I can say less about the nationalized health care systems of Canada, UK or France -- and in fact Steve, who grew up in Scotland, says that despite being sick a lot as a child, his experiences with UK's NHS weren't bad -- but... knowing that Michael Moore is by far not an objective filmmaker, I can't take his reporting at the face value. Not surprisingly, Moore's rose-colored glasses filtered out nightmare stories like the one I read on msnbc.com a few years ago. An American tourist in Paris went to a hospital with a horrible pain in his stomach, and was diagnosed with a ruptured duodenum. The stomach acid was leaking out into the surrounding organs. He required urgent surgery. However, it was August, when French go on vacation, and there was only one surgeon in the hospital, and he was tied up doing other emergency surgeries. At first the American guy was given morphine for pain, but it wore off, and nobody renewed his dose. He was left alone to lie there for 12 hours with excruciating pain, his condition deteriorating, certain he was going to die.

And Moore does not stop at painting a rosy view of nationalized health care, but extends his admiration to those countries' socio-economical systems in general, e.g. France's 35-hour work week, 5 weeks of mandatory vacation time, long paid maternity leave, etc. Never mind that the unemployment in those countries is much higher than in the US, and their populations are afraid that their overburdened welfare systems are poised to collapse. But let's not go into that right now.

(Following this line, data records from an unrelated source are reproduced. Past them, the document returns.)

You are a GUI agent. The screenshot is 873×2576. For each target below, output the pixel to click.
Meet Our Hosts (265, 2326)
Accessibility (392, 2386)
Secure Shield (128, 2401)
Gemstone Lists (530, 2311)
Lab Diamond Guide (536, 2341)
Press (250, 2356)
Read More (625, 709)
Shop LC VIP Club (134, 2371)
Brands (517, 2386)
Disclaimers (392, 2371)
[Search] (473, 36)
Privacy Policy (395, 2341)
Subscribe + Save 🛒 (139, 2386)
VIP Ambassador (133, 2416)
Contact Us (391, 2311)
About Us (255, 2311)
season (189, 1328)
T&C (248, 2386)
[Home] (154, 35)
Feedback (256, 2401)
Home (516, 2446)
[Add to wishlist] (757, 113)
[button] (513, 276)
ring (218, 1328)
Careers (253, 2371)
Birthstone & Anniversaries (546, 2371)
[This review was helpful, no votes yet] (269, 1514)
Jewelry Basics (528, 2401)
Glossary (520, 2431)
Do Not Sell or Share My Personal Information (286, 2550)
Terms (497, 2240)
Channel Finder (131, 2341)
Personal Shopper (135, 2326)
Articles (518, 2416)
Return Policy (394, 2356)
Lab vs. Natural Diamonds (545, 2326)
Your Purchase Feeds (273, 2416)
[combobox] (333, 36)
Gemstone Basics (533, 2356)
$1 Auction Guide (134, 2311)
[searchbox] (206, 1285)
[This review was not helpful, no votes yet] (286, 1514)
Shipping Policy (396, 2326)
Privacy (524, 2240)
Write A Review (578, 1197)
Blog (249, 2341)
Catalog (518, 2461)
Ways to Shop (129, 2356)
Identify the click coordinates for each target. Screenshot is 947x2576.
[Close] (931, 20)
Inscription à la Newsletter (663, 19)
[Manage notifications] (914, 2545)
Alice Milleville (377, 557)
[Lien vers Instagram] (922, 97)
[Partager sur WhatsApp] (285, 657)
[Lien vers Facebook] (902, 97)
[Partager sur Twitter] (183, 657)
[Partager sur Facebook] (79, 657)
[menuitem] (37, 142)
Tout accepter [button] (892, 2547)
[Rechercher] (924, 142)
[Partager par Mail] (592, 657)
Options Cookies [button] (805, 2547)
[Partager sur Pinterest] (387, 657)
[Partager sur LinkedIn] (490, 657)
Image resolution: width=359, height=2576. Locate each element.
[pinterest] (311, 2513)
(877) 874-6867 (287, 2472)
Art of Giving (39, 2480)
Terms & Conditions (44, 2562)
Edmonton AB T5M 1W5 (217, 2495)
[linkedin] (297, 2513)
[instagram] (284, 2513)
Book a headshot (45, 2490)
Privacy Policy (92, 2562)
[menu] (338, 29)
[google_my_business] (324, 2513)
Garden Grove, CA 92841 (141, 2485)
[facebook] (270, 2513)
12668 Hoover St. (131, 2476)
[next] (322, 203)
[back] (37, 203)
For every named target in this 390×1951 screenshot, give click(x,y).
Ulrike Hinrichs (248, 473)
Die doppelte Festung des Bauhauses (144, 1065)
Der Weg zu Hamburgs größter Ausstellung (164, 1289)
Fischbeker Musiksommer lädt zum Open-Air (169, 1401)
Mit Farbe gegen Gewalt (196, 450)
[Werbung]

That said, I believe that the idea of a national health care system has merit -- not just to individuals but to companies as well, since not having to pay for employees' health insurance would free up large parts of their operating budget; this has been argued in some media outlets whose objectivity I trust much better than Moore's, such as New York Times; and it seems that the US population is more receptive to this idea now than it used to be. I don't think it's a bad idea. But as much as Moore makes a passionate case for it, I don't know if he serves his cause so well, given that a big part of what he says has to be taken with a grain -- nah, a huge wallop -- of salt.

Overall it is a good movie to spend a Saturday night at. While there are some heartbreaking moments in the movie, there's also plenty of funny one-liners, like where Moore asks a French woman "so the government comes to your home and does your laundry?" or at Guantanamo: "I have three 9/11 heroes with me. They only want to get the same care Al-Qaeda is getting, no better!"